• **Exercise details**
Copy out each line of the items below that contains the string "beside".
___
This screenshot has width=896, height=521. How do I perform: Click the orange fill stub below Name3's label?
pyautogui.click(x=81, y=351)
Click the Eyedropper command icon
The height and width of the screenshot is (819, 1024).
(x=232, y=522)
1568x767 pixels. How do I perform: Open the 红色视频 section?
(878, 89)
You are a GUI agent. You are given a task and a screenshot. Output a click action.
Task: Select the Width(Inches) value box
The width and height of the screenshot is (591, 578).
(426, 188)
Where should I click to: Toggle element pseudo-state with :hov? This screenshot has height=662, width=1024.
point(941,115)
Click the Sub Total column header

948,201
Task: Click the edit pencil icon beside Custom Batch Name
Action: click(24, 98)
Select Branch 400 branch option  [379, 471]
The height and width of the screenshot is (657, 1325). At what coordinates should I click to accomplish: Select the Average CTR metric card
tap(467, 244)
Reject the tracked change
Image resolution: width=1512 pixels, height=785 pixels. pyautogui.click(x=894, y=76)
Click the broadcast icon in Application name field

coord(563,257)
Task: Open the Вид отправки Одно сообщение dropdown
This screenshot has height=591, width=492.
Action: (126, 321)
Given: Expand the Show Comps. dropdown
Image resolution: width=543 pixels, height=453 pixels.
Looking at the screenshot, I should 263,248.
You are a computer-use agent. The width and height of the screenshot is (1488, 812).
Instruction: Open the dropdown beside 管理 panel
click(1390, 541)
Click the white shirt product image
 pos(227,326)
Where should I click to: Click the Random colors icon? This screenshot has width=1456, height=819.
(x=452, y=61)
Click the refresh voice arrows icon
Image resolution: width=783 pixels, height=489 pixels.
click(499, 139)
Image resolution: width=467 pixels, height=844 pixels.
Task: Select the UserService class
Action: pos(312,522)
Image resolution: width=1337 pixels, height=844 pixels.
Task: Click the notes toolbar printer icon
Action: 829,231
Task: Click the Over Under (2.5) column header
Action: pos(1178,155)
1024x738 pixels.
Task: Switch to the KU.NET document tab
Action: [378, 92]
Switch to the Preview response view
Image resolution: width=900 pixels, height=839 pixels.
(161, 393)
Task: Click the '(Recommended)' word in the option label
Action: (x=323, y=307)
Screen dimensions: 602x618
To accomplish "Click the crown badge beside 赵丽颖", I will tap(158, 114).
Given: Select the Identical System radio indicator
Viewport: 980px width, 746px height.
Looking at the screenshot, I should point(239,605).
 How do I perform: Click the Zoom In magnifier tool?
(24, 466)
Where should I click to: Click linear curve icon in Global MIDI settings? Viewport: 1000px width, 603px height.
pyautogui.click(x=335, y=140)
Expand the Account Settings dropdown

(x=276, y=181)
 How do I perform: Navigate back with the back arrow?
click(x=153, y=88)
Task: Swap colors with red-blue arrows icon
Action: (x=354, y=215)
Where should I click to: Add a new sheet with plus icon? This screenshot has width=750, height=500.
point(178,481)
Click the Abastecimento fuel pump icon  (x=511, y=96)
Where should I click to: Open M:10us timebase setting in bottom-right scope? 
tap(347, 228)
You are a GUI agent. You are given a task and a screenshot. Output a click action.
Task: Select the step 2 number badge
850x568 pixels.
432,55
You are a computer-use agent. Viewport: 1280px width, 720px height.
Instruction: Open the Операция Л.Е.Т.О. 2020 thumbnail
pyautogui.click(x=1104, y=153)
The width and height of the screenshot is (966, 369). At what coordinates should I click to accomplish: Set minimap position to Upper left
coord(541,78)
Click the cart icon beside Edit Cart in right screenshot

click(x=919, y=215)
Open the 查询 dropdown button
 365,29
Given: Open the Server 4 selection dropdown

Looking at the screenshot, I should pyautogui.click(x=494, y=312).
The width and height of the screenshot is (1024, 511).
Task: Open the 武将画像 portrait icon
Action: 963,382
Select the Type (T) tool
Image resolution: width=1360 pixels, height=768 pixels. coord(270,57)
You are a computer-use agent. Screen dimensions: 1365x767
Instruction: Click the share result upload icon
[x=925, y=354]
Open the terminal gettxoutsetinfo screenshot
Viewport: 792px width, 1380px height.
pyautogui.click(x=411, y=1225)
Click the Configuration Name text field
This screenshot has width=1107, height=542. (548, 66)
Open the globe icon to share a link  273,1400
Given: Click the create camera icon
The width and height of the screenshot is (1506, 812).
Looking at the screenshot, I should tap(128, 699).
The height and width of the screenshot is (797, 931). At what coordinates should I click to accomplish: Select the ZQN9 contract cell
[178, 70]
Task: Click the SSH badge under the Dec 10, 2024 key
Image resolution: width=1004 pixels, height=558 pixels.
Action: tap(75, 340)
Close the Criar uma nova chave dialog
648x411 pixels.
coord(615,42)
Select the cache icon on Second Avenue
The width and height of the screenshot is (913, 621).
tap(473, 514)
___
• **Solution for this task**
Task: Click the edit pencil icon beside Custom Batch Name
Instruction: Open the dropdown beside 管理 panel
To accomplish "Click the crown badge beside 赵丽颖", I will tap(158, 114).
Click the cart icon beside Edit Cart in right screenshot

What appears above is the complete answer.